>> Start Given data

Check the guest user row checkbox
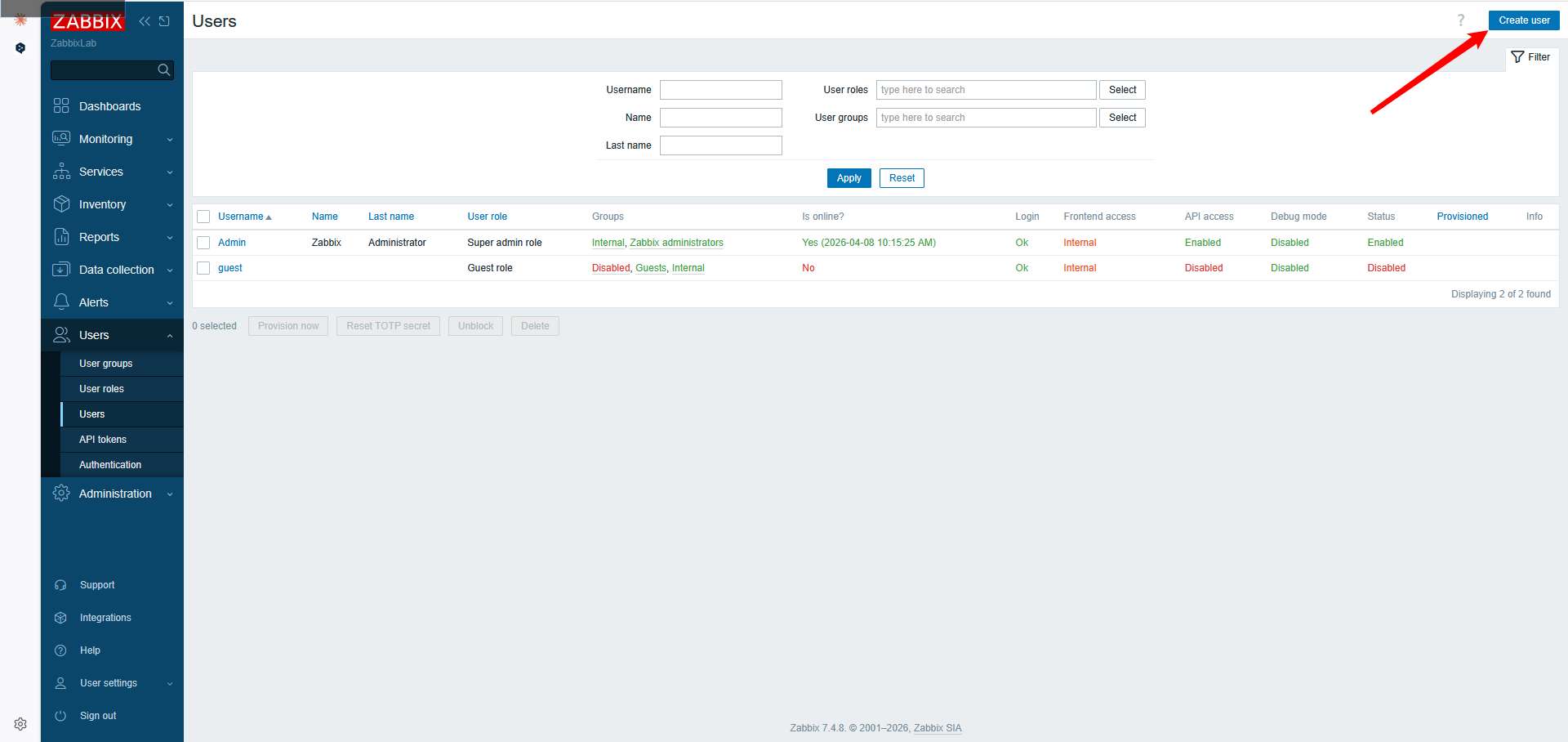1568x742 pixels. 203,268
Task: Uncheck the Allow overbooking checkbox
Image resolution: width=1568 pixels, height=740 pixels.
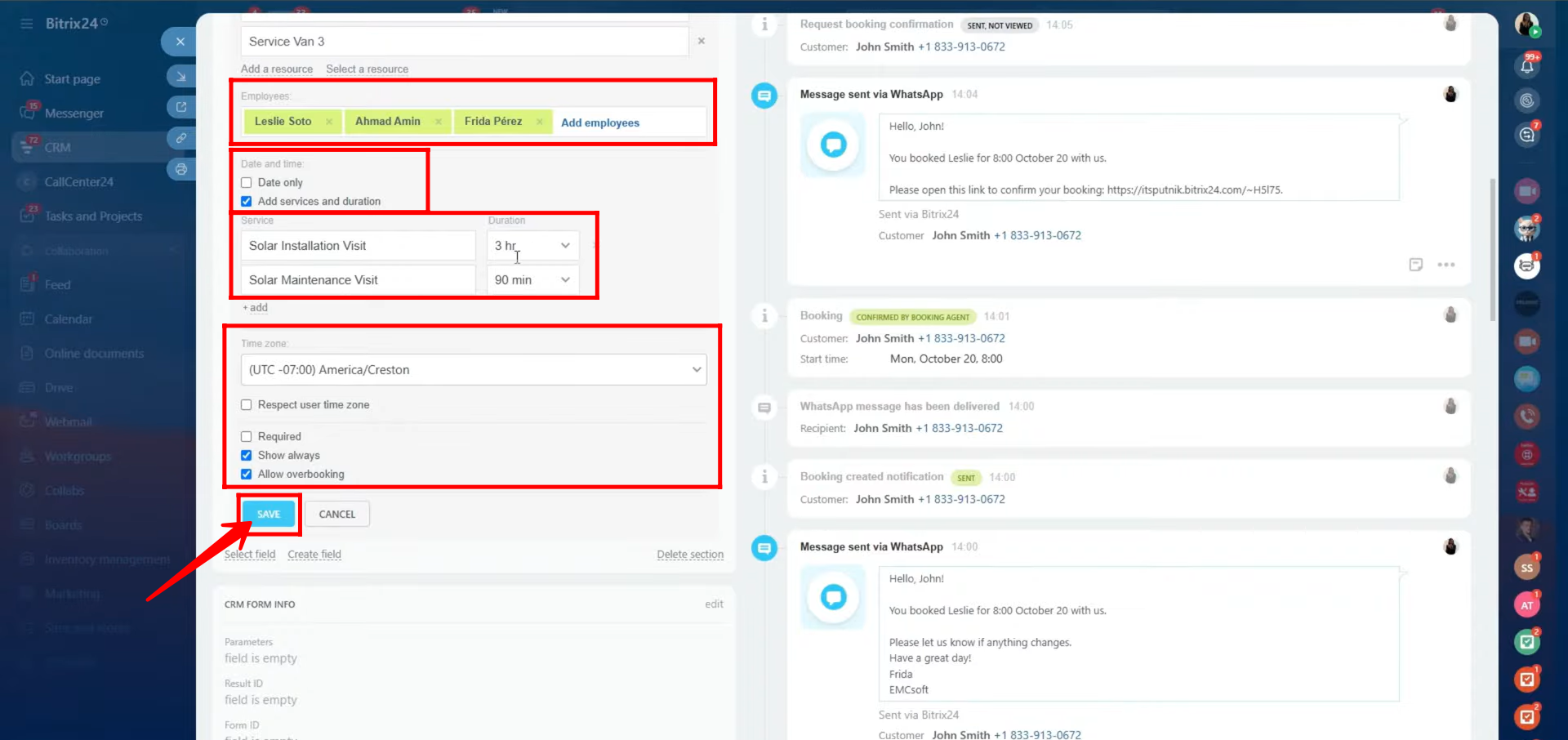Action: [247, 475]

>> End Given data

Repeat every entry above word for word, but leave the pictures out of your answer.

- Response to this exercise -
Check the guest user row checkbox
1568x742 pixels. 203,268
Task: Uncheck the Allow overbooking checkbox
Image resolution: width=1568 pixels, height=740 pixels.
Action: [247, 475]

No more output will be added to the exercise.